|Poster for the 1960 Version|
Never one to miss an opportunity for exploitation, Castle's 1960 thriller 13 Ghosts used 3D as its gimmick, though Castle called it "Illusion-O!" and was too cheap to shoot the whole movie stereoptically. Instead, he came up with a way to shoot only certain scenes in 3D, requiring both his actors and audience to us special glasses to see the ghosts.

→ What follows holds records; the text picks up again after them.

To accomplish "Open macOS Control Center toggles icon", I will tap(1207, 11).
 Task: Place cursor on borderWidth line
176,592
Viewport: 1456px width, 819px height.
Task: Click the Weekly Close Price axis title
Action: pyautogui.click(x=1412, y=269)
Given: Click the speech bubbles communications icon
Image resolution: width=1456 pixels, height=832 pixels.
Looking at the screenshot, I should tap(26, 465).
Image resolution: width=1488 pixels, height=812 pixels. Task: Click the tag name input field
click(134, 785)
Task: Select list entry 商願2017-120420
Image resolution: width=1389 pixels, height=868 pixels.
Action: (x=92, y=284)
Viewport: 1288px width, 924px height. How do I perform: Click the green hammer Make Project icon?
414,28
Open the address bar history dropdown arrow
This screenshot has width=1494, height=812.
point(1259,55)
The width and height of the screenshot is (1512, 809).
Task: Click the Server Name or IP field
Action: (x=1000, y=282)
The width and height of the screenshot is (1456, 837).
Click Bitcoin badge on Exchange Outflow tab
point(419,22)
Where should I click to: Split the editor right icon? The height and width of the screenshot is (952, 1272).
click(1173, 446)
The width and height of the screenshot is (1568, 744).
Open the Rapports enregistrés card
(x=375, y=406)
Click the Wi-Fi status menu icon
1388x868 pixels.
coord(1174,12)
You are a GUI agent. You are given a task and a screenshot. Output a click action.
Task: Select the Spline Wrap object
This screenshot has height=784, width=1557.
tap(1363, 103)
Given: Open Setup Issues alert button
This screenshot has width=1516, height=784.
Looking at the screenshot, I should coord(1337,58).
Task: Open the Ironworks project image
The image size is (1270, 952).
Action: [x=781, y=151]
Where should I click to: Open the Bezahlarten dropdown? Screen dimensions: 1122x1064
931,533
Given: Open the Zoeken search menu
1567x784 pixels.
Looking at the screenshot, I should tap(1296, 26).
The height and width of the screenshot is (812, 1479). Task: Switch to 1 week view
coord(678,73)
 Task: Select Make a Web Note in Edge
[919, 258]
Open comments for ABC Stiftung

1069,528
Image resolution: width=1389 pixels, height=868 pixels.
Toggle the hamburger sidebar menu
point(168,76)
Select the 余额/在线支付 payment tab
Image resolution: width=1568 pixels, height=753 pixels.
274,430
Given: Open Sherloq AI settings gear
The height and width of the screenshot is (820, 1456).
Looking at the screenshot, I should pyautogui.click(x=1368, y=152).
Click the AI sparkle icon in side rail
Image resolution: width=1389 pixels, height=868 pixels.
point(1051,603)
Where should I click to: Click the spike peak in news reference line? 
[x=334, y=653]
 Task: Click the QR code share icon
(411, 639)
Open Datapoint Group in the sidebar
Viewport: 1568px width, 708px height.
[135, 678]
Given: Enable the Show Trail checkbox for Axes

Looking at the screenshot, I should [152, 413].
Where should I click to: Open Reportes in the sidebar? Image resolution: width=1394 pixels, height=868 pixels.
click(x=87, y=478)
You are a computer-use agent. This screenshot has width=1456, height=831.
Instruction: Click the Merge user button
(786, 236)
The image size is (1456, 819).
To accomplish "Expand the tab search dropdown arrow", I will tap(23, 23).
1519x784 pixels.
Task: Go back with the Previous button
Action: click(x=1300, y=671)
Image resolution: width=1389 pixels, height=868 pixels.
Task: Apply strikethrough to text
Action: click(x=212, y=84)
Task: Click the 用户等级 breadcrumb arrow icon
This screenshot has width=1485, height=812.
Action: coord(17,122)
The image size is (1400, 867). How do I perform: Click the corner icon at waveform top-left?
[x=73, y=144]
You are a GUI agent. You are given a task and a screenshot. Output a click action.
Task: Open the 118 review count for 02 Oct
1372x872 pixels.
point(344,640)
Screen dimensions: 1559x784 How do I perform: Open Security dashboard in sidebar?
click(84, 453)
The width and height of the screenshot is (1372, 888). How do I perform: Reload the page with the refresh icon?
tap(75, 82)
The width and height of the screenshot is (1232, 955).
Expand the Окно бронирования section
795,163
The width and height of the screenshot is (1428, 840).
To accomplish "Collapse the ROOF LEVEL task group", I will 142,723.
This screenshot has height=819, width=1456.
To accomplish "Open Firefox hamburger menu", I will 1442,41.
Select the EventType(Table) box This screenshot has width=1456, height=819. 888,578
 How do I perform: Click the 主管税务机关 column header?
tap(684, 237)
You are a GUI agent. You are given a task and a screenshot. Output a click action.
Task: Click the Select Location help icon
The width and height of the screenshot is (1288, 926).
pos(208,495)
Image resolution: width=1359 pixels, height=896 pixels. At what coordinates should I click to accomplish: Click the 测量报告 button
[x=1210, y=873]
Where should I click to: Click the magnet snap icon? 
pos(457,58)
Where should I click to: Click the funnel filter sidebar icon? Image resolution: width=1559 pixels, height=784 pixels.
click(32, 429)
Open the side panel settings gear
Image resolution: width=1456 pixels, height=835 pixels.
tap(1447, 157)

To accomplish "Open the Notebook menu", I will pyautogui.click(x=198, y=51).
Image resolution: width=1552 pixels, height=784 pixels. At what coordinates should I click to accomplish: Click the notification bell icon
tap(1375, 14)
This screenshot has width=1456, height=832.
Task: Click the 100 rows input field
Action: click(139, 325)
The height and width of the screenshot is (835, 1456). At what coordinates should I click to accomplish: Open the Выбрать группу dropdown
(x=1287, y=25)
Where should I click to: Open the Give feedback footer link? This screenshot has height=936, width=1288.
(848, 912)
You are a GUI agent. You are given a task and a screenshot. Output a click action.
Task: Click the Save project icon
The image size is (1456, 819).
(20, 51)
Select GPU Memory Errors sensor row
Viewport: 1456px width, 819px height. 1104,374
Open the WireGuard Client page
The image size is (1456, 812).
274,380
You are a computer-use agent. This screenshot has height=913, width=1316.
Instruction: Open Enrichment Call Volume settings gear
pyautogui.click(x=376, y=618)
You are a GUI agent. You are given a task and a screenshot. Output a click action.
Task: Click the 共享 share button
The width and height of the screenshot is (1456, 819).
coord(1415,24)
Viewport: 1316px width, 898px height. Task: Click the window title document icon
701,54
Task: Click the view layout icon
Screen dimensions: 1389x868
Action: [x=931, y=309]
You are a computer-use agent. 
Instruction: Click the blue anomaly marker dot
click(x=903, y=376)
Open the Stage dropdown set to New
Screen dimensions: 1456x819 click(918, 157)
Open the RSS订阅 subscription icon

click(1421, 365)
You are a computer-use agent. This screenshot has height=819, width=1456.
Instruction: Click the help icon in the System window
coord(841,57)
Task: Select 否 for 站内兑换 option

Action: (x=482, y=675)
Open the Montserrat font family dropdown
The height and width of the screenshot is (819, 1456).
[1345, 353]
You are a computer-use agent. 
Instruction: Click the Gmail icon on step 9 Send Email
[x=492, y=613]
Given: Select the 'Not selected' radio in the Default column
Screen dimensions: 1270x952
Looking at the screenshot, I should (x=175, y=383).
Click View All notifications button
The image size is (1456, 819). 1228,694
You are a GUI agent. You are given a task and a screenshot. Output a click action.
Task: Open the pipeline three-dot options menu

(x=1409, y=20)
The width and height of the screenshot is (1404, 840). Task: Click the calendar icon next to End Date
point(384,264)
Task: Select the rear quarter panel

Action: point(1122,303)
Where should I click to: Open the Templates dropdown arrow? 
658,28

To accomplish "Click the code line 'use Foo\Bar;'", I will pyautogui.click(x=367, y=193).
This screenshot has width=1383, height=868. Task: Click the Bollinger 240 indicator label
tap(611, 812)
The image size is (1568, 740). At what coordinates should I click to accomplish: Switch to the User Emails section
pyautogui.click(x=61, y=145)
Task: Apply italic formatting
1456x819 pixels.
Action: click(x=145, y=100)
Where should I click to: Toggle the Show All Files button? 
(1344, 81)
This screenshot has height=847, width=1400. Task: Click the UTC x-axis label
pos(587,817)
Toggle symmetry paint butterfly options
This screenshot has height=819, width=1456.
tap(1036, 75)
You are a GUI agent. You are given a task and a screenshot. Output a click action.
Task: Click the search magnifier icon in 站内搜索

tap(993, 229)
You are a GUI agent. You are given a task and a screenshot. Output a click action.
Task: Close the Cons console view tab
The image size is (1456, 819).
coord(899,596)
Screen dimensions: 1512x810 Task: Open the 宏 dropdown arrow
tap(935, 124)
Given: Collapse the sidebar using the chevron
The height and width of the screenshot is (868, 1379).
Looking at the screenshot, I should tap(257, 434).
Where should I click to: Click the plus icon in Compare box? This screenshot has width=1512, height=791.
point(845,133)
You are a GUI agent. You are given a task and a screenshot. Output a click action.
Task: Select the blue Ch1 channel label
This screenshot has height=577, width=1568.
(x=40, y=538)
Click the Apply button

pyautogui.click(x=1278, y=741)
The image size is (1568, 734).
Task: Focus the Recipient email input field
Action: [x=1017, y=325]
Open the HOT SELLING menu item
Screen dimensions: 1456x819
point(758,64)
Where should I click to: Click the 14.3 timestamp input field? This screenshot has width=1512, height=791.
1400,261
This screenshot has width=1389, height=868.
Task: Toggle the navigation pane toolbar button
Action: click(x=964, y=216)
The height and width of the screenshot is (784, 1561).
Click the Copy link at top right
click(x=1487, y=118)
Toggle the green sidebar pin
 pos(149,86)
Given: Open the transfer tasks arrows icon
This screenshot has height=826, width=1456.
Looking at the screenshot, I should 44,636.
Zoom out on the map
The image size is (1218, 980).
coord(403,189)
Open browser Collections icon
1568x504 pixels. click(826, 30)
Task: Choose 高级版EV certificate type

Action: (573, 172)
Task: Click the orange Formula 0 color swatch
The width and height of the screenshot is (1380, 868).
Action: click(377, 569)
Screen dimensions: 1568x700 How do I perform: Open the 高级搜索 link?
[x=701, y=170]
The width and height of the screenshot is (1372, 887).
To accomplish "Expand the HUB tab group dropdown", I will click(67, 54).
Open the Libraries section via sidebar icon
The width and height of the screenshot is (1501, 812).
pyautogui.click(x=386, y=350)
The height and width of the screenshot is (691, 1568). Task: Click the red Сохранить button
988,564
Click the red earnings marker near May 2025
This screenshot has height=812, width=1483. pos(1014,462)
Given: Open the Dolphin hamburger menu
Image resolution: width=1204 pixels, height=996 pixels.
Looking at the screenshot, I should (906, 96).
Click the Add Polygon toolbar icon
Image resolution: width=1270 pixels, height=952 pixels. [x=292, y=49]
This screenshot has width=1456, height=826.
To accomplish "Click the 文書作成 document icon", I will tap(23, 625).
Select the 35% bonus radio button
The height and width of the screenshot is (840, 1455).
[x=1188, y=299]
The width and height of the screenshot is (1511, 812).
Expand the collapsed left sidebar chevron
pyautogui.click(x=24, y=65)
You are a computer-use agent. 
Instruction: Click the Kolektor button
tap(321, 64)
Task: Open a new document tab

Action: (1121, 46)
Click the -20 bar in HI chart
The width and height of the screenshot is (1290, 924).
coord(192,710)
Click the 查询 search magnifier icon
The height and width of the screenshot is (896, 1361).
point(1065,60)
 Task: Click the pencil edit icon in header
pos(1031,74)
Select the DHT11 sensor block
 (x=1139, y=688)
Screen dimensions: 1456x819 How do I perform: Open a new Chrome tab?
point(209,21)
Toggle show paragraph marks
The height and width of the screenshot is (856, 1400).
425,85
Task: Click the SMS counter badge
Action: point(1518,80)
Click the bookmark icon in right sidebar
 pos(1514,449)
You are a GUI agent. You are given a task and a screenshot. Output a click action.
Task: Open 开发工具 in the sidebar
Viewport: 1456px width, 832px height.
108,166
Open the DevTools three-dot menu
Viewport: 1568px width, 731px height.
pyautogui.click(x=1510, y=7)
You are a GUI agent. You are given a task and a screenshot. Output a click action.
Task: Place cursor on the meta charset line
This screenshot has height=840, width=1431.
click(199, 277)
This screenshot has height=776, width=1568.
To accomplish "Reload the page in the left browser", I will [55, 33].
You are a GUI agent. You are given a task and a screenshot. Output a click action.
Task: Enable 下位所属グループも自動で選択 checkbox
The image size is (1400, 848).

Cyrus Zorba inherits a house from his occultist Uncle Plato. Moving his young family in, Cyrus discovers that the house comes with a housekeeper (played by the Wicked Witch of the West herself, Margaret Hamilton), a buried treasure and 12 ghosts which can only be seen using the goggles developed by Plato. Of course, the real villain turns out to be the family lawyer, who wants the money for himself. When he tries to kill Cyrus' young son Buck, Plato's ghost appears and kills the lawyer, making him the 13th ghost who sets the other 12 free. It's a rather silly movie with cheap effects, though some of the ghosts (a murderous chef, a headless lion timer and a flaming skeleton among them) are fun. And the 3D viewers used by the audience were shaped like ghosts. I wonder if any of them are still around?
With the success of the House on Haunted Hill remake, Terry Castle and Dark Castle entertainment tried to recreate the same success with a 2D remake, not-so-cleverly titled Thir13en Ghosts. This time, Cyrus (F. Murray Abraham) is the occultist, attempting to capture a junkyard ghost called 'The Juggernaut' with his assistant, Dennis (Matthew Lillard). When Cyrus is killed by a stack of falling cars, he leaves his house to his impoverished widowed nephew Arthur (Tony Shaloub), who moves in with his children and their nanny. The house is an improbable mansion made almost entirely of glass etched with strange Latin phrases and runes. The ghosts are tapped in the basement and are horrifying monsters who can also only be seen using the special glasses invented by Cyrus. It turns out that house is actually a machine powered by the 13 ghosts of the "Black Zodiac" and is intended to open the Eye of Hell (yes, really). It also turns out that Cyrus faked his death to lure Arthur to the house to become the 13th ghost (Arthur's wife is already one of the 12) and turn the machine on.
The ghosts are quite gruesome, but the over-complicated plot and ridiculous acting by some normally gifted actors combine with the most ridiculous set ever to make Thir13en Ghosts an abject failure. I saw this movie with my sister in Florida (one of the few we've seen together since she moved) and we looked at each other after it was over and just laughed at how stupid the it was.
I do have to admit, I was surprised that even while shooting on a glass set, no crew reflections were caught on camera (or if they were, they were digitally removed in post). This time, I suggest that you stick with the original for silly fun and avoid the remake for just plain silliness.